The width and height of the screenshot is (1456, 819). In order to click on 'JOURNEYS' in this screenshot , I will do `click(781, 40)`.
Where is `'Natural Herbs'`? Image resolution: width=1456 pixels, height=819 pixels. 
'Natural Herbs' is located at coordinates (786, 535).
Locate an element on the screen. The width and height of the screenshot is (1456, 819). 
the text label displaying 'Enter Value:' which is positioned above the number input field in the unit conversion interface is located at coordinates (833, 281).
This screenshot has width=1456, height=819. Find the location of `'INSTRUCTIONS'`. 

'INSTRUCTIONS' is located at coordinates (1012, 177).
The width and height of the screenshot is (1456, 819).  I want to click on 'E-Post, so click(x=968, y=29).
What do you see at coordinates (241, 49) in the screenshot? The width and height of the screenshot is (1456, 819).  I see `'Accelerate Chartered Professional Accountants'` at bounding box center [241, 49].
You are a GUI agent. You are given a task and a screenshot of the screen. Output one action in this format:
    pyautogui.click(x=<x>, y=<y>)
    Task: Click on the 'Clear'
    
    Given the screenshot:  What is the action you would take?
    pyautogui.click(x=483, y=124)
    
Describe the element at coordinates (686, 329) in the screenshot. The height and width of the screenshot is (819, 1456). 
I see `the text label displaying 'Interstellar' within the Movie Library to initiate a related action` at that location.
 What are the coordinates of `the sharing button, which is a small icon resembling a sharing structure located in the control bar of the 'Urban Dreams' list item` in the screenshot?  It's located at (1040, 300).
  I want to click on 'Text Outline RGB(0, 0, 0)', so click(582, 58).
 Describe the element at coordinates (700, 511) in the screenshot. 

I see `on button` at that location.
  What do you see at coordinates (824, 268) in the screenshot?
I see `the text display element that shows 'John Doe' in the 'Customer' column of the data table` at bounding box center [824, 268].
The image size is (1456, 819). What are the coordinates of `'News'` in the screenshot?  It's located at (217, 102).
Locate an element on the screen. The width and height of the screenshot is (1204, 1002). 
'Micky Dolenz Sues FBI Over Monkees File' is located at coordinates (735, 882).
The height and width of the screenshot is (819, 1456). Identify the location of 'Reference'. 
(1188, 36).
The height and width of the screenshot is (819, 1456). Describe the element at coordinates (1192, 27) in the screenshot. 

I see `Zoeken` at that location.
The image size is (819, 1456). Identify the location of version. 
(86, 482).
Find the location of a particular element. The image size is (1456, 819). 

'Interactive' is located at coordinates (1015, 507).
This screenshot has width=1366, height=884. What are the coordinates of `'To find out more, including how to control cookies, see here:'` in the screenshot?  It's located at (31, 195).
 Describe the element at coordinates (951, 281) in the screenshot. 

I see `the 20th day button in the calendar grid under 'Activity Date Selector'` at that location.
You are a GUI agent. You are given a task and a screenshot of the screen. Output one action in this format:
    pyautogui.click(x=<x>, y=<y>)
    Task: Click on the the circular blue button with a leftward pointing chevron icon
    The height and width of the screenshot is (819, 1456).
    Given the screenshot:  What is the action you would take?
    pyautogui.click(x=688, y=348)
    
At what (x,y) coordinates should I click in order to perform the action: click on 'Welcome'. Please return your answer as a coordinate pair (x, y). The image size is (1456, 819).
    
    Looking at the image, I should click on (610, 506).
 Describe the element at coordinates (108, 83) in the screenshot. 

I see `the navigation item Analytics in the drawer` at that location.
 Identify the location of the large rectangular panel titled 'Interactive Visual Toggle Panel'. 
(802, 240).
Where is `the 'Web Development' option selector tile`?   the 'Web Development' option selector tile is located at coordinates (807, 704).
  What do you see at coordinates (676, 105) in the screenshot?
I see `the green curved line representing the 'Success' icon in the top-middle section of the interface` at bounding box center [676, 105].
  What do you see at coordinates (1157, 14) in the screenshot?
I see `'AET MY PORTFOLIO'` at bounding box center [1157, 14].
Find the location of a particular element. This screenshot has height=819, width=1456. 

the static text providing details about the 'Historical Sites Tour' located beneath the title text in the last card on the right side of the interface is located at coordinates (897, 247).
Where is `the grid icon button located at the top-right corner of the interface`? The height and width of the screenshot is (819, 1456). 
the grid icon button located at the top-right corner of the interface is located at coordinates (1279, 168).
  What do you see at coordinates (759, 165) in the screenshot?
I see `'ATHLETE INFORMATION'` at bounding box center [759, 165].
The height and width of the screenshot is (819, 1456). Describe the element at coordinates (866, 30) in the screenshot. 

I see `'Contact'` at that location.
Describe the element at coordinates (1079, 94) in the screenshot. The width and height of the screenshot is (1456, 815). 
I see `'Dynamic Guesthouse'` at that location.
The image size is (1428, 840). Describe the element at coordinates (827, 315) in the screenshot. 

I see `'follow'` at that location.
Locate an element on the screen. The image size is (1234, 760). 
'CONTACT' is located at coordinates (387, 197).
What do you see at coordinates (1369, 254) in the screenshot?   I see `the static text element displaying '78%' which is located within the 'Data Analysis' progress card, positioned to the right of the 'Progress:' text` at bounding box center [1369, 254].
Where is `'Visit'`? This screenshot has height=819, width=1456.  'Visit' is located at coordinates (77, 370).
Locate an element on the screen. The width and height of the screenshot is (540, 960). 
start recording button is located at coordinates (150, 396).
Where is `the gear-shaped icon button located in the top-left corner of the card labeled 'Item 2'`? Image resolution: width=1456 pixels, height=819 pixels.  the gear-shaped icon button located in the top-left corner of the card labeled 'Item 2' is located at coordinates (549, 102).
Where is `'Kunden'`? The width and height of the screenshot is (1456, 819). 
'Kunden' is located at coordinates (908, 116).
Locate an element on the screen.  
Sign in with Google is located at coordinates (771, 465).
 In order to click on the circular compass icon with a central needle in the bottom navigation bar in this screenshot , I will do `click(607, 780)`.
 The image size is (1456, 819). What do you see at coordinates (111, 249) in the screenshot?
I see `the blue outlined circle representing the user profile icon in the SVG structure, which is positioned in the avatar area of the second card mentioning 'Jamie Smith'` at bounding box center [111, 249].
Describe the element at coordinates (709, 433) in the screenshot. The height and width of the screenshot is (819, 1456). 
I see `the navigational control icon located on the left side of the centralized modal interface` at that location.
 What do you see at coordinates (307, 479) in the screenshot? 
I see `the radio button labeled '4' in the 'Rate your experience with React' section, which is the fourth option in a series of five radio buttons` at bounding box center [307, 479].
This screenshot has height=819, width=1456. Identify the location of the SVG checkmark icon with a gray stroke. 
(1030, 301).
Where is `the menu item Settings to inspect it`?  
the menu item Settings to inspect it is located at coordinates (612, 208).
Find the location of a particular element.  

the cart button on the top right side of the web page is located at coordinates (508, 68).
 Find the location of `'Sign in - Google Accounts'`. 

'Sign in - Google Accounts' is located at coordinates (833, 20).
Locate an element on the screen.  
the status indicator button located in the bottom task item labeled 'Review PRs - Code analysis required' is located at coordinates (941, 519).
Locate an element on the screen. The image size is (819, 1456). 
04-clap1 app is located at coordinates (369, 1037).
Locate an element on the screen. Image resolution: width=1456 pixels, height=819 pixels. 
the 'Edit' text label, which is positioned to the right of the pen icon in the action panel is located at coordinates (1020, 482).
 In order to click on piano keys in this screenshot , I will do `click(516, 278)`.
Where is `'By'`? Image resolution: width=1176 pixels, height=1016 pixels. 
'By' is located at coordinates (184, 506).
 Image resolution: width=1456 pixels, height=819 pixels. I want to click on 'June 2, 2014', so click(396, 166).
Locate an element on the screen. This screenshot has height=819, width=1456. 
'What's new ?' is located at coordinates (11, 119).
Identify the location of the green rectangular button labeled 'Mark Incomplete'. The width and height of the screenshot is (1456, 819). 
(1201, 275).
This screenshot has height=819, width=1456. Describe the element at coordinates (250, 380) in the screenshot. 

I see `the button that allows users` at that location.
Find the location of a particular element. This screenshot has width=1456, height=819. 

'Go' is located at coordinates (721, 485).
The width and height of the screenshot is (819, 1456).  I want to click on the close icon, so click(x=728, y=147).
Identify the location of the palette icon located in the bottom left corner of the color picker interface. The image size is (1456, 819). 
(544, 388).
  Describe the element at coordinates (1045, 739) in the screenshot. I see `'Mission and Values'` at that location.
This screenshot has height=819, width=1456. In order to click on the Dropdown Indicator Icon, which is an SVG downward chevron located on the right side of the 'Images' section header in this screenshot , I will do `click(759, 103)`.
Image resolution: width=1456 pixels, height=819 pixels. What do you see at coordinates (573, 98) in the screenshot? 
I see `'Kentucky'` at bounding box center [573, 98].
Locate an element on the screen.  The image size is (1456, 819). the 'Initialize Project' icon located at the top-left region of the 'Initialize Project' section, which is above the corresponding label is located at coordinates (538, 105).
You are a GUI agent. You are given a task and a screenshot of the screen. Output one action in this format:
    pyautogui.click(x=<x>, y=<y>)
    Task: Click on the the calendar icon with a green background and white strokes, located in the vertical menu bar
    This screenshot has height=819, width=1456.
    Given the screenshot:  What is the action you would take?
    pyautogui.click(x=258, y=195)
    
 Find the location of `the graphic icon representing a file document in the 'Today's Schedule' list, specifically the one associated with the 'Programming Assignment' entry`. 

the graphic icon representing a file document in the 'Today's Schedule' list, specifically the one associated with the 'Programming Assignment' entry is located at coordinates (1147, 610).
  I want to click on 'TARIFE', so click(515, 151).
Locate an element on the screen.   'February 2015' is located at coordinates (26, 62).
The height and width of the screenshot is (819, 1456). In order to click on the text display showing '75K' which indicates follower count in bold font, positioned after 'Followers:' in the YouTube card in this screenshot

________________________________________

**Problem**. Format the lines above, from the line with "Describe the element at coordinates (686, 329)" to the line with "I want to click on 'Text", as a JSON list of strings with one string per line. Leave out any blank lines.

**Answer to this problem**.
[
  "Describe the element at coordinates (686, 329) in the screenshot. The height and width of the screenshot is (819, 1456). ",
  "I see `the text label displaying 'Interstellar' within the Movie Library to initiate a related action` at that location.",
  " What are the coordinates of `the sharing button, which is a small icon resembling a sharing structure located in the control bar of the 'Urban Dreams' list item` in the screenshot?  It's located at (1040, 300).",
  "  I want to click on 'Text Outline RGB(0, 0, 0)', so click(582, 58)."
]